Hora fugit - Un peu de Paris
La promenade dans ce quartier autrefois industrieux dédié au secteur du textile et de la confection est à faire de préférence un jour de semaine.
Bien que très touchée par la délocalisation, cette activité du prêt-à-porter développée à partir de la Libération et des années 1950 essaie vaille que vaille à se maintenir.
Ces dernières années, de nouvelles startups dans le domaine de la technologie se sont également implantées dans les locaux délaissés par les ateliers de confection.
Cette promenade passe par un dédale de petites rues étroites et encombrées, extrêmement actives en semaine et qui communiquent par un entrelacs de passages couverts caractéristiques des XVIII° et XIX° siècles.

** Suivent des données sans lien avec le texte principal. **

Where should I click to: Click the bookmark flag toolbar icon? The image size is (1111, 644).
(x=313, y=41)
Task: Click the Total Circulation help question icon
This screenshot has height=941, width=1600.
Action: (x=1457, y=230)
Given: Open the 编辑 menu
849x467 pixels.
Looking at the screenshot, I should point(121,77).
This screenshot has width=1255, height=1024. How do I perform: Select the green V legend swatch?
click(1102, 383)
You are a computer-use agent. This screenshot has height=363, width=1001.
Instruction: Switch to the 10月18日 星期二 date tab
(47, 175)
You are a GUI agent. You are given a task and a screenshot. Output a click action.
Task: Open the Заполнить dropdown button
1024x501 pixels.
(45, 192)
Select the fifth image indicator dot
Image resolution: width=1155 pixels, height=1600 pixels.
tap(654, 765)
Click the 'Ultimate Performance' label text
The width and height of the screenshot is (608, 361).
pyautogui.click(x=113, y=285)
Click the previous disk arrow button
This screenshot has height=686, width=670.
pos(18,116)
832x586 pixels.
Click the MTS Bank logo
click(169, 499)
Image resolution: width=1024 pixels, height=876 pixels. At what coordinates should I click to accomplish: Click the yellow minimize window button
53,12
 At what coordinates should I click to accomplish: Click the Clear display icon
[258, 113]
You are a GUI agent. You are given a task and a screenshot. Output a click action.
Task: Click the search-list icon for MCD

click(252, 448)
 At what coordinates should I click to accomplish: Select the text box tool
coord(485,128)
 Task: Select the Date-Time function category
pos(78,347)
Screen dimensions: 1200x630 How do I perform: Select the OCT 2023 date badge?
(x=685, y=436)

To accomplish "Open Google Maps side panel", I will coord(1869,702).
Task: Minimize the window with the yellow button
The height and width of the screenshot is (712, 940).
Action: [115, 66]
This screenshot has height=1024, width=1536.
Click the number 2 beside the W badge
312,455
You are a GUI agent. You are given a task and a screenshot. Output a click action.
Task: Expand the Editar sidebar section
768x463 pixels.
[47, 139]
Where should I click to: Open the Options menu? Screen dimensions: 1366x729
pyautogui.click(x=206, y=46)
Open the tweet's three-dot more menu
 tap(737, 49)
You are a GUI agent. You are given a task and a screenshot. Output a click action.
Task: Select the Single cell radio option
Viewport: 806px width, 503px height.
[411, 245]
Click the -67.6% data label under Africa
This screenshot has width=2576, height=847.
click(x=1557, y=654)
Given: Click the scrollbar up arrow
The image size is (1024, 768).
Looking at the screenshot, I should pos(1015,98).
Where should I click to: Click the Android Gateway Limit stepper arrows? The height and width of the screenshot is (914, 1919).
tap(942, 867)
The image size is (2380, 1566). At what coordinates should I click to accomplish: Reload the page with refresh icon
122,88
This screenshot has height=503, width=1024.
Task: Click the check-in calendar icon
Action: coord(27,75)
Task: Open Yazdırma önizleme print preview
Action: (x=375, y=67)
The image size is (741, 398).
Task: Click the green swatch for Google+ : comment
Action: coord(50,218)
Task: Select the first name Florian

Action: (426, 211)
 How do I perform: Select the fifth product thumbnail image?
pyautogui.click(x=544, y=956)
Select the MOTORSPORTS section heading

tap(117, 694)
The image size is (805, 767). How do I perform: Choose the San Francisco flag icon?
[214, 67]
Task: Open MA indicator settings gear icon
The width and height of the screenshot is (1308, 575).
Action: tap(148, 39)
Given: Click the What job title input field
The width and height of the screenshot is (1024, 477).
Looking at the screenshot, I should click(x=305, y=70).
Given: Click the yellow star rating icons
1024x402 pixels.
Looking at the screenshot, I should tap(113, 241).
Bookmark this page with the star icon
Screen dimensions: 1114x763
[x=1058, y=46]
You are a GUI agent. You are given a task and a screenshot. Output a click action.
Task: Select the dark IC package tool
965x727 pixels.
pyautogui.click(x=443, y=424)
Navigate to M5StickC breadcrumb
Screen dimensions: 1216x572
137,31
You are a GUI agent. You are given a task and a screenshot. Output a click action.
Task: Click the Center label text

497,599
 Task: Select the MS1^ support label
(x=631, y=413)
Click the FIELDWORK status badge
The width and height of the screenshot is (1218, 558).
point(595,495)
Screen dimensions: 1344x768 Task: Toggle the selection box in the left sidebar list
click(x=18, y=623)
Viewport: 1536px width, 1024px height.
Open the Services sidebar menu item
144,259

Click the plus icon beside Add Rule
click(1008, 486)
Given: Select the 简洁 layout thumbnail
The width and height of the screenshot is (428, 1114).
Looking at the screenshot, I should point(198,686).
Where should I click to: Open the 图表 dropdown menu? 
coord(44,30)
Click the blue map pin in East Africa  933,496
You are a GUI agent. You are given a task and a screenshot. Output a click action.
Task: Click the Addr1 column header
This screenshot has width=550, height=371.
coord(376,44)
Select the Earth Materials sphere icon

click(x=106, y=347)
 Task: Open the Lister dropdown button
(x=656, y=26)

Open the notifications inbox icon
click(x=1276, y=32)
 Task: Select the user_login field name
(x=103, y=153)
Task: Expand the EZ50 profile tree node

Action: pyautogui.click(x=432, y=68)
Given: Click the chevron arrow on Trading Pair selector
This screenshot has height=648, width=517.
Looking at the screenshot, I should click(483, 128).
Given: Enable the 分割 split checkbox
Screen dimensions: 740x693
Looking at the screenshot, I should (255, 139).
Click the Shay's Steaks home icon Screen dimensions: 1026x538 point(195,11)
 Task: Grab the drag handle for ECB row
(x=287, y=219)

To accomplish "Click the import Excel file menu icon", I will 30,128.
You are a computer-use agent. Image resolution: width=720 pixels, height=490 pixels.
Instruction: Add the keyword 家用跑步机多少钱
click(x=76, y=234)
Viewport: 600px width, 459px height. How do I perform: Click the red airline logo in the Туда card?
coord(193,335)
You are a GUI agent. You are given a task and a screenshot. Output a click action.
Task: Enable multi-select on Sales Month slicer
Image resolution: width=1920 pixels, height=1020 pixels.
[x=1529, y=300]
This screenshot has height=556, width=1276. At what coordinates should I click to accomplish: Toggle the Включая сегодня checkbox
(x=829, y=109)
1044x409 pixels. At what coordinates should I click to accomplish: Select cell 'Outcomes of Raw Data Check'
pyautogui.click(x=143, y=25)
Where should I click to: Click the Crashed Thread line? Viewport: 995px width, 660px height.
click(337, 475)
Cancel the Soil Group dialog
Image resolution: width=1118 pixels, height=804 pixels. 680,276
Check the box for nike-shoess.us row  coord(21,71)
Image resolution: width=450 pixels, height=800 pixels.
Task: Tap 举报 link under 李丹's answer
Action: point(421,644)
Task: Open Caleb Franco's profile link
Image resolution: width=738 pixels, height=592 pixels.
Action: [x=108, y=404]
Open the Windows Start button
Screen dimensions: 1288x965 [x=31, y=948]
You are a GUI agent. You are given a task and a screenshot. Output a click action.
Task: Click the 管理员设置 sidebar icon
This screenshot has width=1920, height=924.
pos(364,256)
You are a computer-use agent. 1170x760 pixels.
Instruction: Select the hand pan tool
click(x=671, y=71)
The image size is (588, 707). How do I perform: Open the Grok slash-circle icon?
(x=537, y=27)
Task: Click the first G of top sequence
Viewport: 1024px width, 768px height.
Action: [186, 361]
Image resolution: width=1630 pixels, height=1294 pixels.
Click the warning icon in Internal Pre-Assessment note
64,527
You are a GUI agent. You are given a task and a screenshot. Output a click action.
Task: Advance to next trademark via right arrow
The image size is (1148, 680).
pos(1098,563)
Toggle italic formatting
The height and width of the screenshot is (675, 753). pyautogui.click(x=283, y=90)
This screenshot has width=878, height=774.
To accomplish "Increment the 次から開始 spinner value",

Le quartier du Sentier, délimité par le boulevard de Bonne-Nouvelle au nord, le boulevard de Sébastopol à l’est, la rue Réaumur au sud et la rue Montmartre à l’ouest, est déjà à l’époque d’Atget dévolu à la confection et à la fabrication d’ accessoires de mode. Il était aussi à cette époque le quartier central de l’imprimerie et de la presse dont il ne reste plus rien aujourd’hui hormis quelques traces ici ou là sur quelques façades.
Au Moyen Age, ce quartier abritait la plus grande cour des miracles de Paris, endroit connu sous le nom de fief d’Alby, si dangereux et si sale que personne en dehors de la communauté des mendiants n’osait s’y aventurer. C’est en 1784, qu’au grand soulagement des Parisiens, un édit royal en ordonna la destruction pour y installer un marché de poissons ; ce n’est toutefois pas pour immortaliser cet excellent changement que le quartier a pris le nom de Bonne Nouvelle dont le nom vient simplement d’une chapelle édifiée en 1551 dédiée à Notre Dame de Bonne Nouvelle en souvenir de l’Annonciation.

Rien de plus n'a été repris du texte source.